Activity: Take the lines below beginning at the line that has "Medical and Health" and stopping after the line that has "603-646-2567 (997, 883)", and print them exactly as they are, with no other lines.

Data to process:
##############################
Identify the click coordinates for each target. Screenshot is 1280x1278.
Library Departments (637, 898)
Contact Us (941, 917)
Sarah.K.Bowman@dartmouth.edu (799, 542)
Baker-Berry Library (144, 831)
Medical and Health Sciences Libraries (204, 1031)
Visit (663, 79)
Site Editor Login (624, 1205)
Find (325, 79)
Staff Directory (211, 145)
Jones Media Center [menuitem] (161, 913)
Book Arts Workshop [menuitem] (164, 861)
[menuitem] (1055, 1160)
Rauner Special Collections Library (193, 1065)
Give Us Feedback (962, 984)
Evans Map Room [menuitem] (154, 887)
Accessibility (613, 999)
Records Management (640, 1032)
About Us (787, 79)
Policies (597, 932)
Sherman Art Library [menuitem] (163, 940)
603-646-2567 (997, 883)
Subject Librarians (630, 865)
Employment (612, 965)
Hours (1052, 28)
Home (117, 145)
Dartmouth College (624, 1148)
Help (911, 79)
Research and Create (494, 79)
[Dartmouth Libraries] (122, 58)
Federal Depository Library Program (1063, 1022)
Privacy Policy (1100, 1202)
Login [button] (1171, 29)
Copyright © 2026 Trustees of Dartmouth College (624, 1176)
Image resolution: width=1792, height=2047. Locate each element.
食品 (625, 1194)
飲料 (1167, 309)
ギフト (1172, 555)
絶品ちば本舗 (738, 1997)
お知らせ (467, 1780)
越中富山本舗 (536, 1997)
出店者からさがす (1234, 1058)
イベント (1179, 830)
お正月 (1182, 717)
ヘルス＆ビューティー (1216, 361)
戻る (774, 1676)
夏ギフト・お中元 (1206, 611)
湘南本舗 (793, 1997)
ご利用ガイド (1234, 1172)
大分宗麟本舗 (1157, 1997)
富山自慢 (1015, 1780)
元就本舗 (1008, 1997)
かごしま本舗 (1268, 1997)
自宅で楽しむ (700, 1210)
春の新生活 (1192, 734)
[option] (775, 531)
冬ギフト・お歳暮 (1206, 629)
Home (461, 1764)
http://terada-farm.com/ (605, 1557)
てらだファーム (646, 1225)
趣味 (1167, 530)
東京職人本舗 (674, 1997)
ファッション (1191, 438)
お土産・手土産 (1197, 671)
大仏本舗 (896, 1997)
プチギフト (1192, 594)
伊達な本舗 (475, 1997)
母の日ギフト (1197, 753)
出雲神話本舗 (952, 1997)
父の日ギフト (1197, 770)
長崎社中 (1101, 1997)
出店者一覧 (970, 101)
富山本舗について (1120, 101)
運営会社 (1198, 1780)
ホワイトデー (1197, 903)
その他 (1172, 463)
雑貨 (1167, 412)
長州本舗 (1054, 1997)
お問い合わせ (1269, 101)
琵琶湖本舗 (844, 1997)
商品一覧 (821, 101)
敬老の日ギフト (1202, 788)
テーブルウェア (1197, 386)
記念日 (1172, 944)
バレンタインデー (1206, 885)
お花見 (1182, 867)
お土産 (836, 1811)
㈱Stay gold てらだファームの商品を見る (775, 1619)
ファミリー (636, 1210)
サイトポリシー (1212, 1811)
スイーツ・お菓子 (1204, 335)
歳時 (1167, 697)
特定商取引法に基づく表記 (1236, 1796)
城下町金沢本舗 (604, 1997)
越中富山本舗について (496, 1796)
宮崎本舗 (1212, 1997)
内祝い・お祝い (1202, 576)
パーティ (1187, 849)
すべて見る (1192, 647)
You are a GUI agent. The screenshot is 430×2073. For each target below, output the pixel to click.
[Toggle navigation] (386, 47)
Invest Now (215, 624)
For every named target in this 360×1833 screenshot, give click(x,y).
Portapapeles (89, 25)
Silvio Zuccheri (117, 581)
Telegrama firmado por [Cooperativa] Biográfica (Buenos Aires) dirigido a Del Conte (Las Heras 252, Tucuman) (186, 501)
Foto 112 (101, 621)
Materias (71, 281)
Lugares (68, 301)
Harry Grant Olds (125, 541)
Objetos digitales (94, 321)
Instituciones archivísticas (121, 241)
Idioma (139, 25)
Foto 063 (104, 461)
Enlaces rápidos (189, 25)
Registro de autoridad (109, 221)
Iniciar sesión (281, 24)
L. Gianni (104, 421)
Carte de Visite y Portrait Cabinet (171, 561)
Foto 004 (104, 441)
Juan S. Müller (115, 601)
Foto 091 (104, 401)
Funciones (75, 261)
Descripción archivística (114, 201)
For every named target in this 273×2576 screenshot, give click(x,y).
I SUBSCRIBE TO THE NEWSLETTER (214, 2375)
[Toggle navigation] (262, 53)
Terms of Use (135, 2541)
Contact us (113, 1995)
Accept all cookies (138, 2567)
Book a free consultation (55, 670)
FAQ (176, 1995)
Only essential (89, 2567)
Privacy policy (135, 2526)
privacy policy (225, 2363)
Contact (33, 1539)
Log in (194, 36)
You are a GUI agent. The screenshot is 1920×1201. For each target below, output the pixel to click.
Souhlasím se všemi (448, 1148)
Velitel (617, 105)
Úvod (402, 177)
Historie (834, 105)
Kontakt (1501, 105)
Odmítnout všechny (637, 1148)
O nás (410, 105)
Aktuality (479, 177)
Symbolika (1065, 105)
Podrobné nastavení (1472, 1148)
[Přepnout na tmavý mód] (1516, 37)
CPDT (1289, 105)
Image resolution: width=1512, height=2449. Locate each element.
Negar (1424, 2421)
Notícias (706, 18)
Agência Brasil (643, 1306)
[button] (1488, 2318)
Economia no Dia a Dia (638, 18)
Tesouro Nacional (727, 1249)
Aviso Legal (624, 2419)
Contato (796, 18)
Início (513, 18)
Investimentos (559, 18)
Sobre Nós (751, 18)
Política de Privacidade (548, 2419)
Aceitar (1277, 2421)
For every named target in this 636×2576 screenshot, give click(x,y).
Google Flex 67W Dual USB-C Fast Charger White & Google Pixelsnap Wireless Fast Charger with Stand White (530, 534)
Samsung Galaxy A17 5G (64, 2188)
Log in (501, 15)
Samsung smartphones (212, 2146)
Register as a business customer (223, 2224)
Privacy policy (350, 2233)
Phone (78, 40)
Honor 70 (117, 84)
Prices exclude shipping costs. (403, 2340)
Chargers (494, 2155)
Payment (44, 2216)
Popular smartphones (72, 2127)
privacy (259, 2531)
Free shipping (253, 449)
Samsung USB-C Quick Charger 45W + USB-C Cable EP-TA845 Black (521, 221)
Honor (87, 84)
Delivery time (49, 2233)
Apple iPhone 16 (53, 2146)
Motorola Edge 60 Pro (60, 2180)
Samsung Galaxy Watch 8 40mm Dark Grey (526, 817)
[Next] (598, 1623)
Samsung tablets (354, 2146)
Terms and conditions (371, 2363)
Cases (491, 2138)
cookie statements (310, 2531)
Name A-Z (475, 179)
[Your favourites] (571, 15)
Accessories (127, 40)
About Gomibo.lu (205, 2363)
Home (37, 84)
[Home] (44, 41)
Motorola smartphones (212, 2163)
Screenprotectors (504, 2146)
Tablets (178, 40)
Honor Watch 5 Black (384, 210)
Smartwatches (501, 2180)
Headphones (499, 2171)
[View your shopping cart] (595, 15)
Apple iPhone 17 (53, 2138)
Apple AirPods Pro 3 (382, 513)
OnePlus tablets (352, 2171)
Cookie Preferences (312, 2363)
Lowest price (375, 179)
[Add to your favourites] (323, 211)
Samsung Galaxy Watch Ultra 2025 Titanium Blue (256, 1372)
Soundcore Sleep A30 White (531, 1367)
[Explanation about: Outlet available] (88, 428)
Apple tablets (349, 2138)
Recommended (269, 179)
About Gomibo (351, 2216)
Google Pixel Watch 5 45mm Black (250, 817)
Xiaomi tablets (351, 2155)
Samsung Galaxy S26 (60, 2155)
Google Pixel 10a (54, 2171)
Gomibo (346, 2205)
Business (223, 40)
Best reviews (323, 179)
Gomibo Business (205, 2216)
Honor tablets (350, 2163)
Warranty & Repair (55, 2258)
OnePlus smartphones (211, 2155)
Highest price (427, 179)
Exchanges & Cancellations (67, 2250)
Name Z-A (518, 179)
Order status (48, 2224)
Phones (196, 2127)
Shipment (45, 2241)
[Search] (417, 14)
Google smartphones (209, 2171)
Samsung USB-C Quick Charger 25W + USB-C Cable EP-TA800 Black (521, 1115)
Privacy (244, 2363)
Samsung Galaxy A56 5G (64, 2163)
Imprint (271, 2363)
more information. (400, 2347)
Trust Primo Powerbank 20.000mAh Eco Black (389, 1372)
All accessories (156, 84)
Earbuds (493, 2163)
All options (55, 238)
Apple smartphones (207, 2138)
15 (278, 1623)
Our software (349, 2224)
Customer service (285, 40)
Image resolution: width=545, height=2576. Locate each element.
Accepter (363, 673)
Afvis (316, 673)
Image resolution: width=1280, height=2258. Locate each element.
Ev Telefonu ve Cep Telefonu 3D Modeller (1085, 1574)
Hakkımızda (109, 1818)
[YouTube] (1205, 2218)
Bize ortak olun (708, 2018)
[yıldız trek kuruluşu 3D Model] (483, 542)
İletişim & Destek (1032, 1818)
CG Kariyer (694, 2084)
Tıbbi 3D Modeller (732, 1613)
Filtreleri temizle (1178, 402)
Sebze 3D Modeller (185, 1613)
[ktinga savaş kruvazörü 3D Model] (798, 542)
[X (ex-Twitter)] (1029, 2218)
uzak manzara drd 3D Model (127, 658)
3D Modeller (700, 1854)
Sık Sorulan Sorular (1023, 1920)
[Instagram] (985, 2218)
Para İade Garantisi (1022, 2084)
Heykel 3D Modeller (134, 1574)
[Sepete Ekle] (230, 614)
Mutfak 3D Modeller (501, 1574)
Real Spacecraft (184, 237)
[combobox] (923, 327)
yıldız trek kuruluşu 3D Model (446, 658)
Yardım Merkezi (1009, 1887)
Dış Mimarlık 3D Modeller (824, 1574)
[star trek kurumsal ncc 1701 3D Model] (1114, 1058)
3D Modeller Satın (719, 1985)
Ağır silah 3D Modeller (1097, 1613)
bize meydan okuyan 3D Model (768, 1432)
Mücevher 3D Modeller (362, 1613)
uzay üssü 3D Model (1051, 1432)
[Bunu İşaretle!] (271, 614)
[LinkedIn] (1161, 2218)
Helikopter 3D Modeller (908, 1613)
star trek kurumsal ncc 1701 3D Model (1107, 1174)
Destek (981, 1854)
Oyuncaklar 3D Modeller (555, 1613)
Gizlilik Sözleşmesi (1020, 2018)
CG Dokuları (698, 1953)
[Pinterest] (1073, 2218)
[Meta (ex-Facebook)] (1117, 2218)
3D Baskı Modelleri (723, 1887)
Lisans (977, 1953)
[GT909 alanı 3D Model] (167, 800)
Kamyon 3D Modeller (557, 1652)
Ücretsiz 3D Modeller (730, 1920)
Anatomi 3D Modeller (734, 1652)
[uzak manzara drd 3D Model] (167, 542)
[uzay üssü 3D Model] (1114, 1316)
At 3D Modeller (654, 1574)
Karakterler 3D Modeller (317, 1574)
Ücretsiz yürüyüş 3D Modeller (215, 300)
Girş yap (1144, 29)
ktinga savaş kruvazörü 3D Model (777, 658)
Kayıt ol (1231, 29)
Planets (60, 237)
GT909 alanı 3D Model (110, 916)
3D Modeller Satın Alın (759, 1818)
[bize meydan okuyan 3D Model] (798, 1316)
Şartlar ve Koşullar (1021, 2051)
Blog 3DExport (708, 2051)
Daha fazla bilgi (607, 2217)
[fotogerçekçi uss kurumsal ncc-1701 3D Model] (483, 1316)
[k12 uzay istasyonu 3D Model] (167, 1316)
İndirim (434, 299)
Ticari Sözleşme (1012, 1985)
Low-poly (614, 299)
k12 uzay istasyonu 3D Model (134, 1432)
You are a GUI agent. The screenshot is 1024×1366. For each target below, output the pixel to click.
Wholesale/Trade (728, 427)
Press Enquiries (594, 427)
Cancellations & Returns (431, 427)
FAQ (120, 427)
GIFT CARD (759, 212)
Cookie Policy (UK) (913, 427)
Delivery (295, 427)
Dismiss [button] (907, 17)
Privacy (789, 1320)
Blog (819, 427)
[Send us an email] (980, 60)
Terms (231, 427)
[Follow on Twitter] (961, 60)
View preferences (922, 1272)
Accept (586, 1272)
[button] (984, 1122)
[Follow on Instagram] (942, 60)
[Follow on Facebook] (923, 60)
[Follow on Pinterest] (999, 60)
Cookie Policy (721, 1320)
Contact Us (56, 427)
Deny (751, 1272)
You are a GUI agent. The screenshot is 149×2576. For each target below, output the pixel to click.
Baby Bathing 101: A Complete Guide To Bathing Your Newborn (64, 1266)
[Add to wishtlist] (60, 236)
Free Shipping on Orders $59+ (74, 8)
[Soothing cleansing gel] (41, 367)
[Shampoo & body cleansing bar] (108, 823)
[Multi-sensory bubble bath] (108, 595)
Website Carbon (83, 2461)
##############################
Worked solution:
Medical and Health Sciences Libraries (204, 1031)
Visit (663, 79)
Site Editor Login (624, 1205)
Find (325, 79)
Staff Directory (211, 145)
Jones Media Center [menuitem] (161, 913)
Book Arts Workshop [menuitem] (164, 861)
[menuitem] (1055, 1160)
Rauner Special Collections Library (193, 1065)
Give Us Feedback (962, 984)
Evans Map Room [menuitem] (154, 887)
Accessibility (613, 999)
Records Management (640, 1032)
About Us (787, 79)
Policies (597, 932)
Sherman Art Library [menuitem] (163, 940)
603-646-2567 (997, 883)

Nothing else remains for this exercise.